Exercise objective - Go through the data and copy each line where the word "icon" shows up.

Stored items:
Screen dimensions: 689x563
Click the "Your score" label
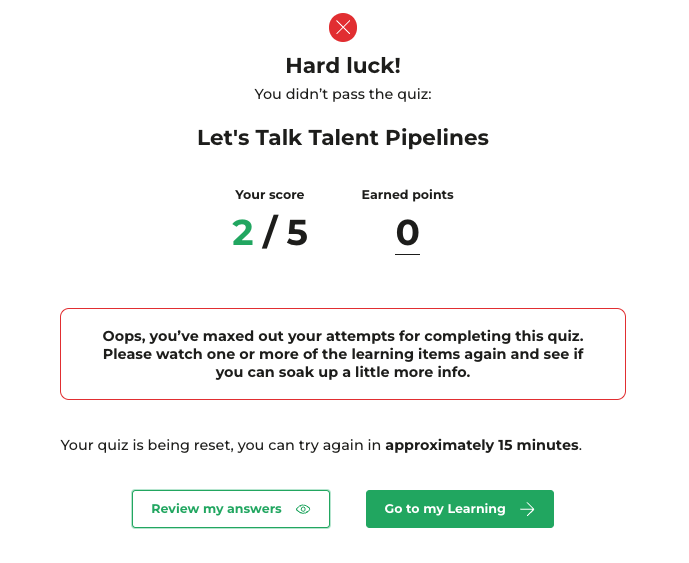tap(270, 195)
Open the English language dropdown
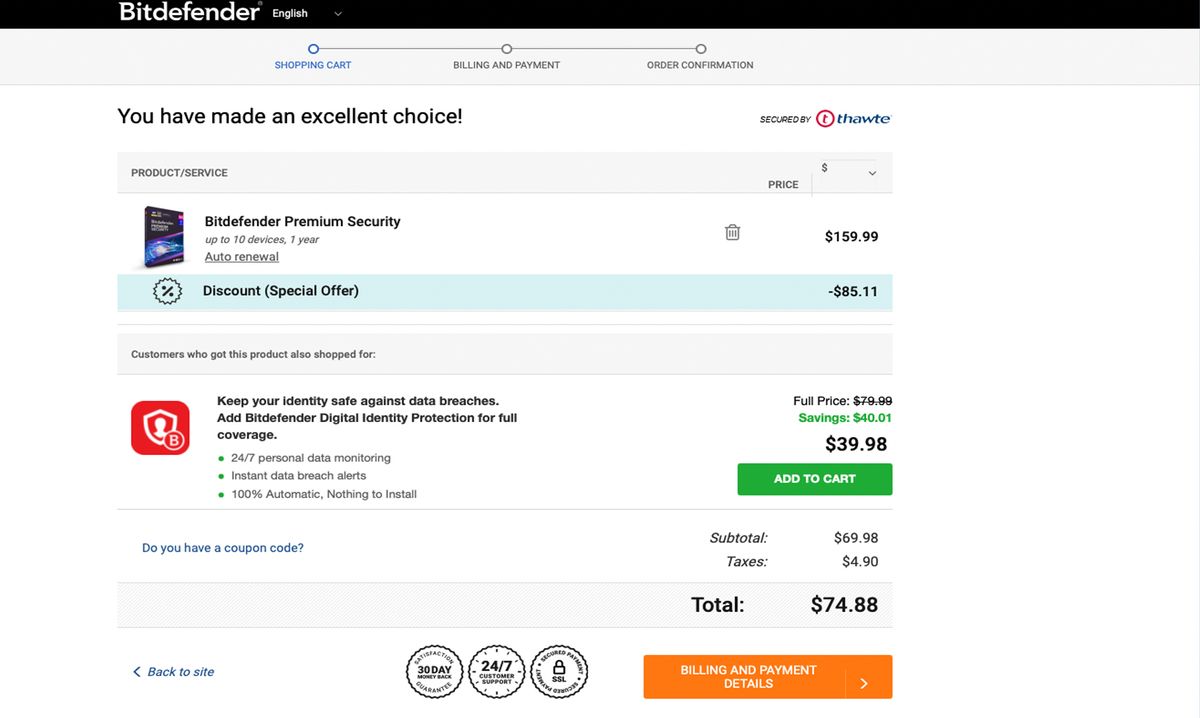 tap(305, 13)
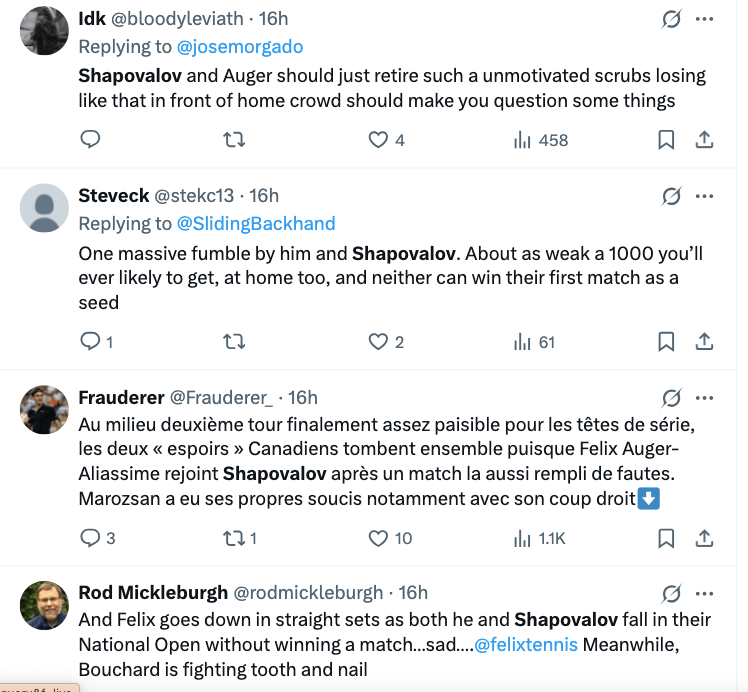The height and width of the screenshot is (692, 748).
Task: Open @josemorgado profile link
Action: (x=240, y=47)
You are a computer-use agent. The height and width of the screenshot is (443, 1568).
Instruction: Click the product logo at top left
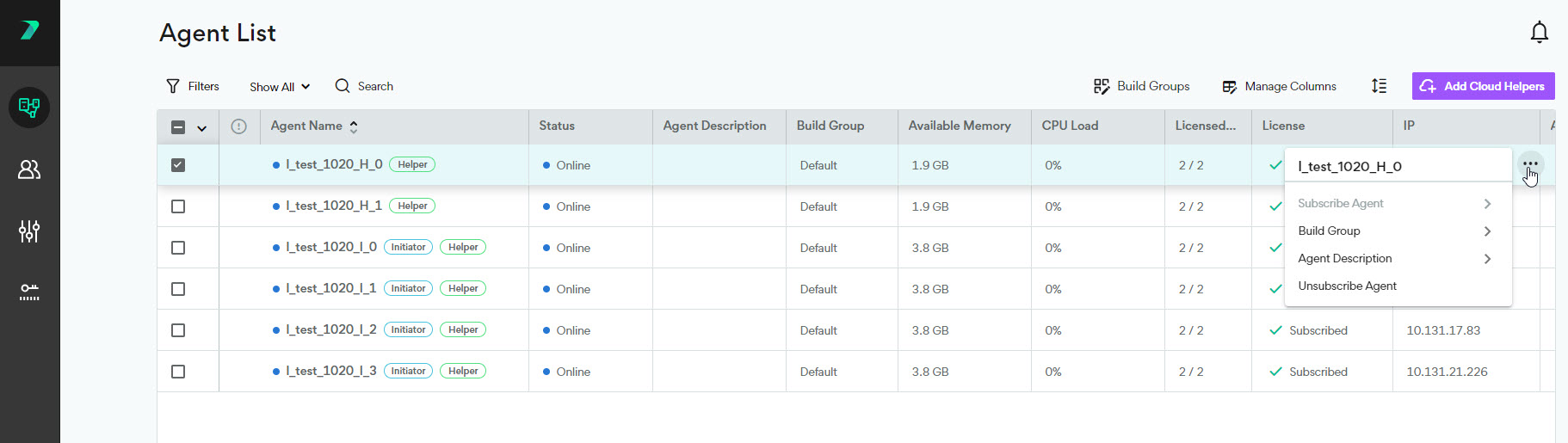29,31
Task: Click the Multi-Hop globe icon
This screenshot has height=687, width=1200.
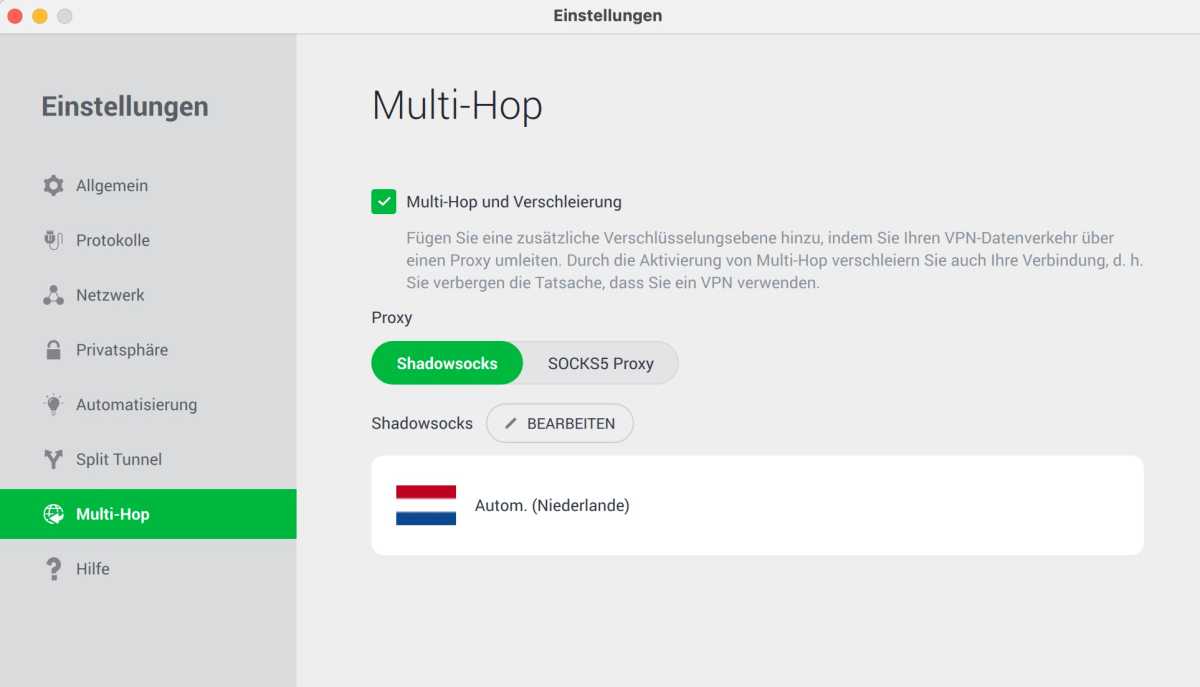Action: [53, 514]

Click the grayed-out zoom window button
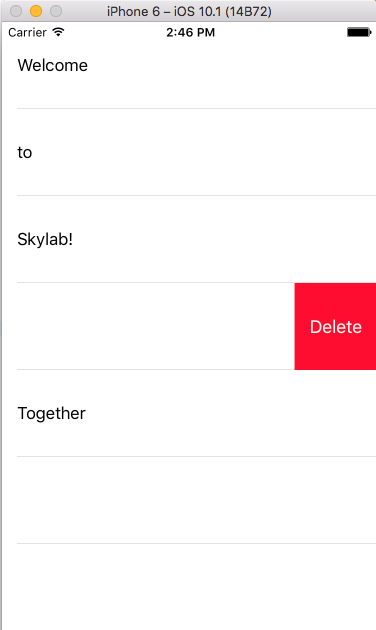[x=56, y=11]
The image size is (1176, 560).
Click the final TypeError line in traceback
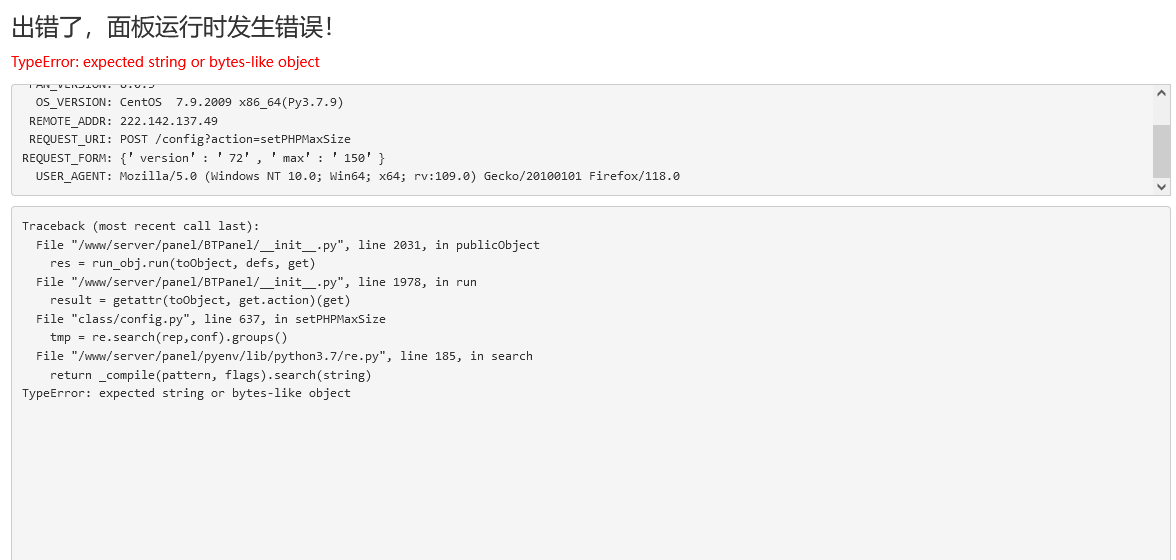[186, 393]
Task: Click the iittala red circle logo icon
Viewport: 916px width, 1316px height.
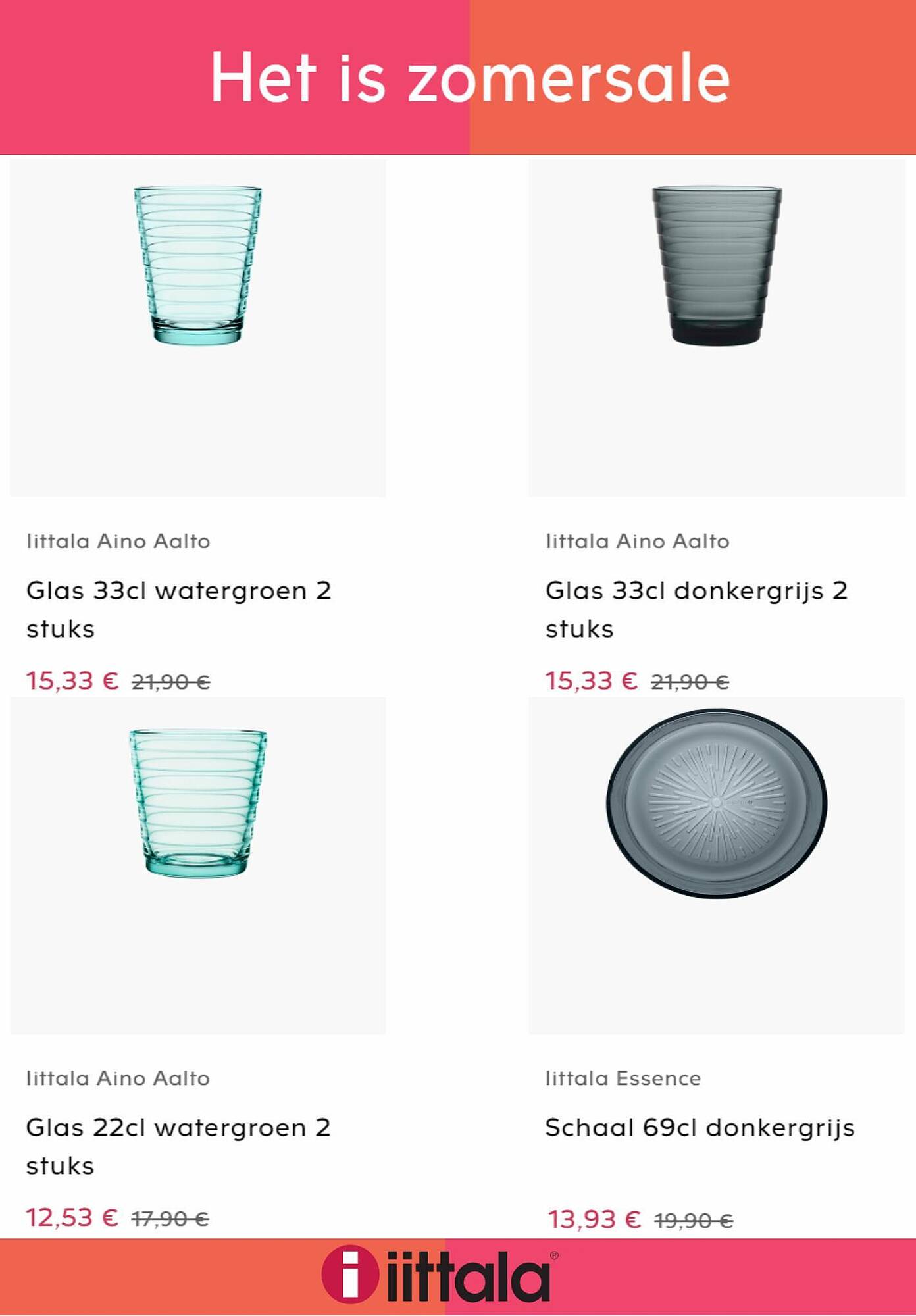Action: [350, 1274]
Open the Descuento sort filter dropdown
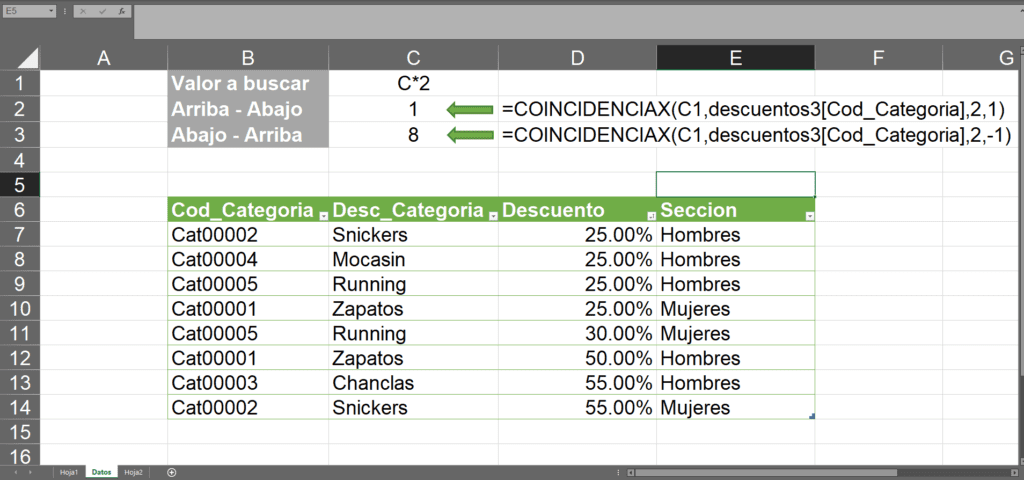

Exercise response -
Task: Click the Multi-Hop globe icon
Task: Click the iittala red circle logo icon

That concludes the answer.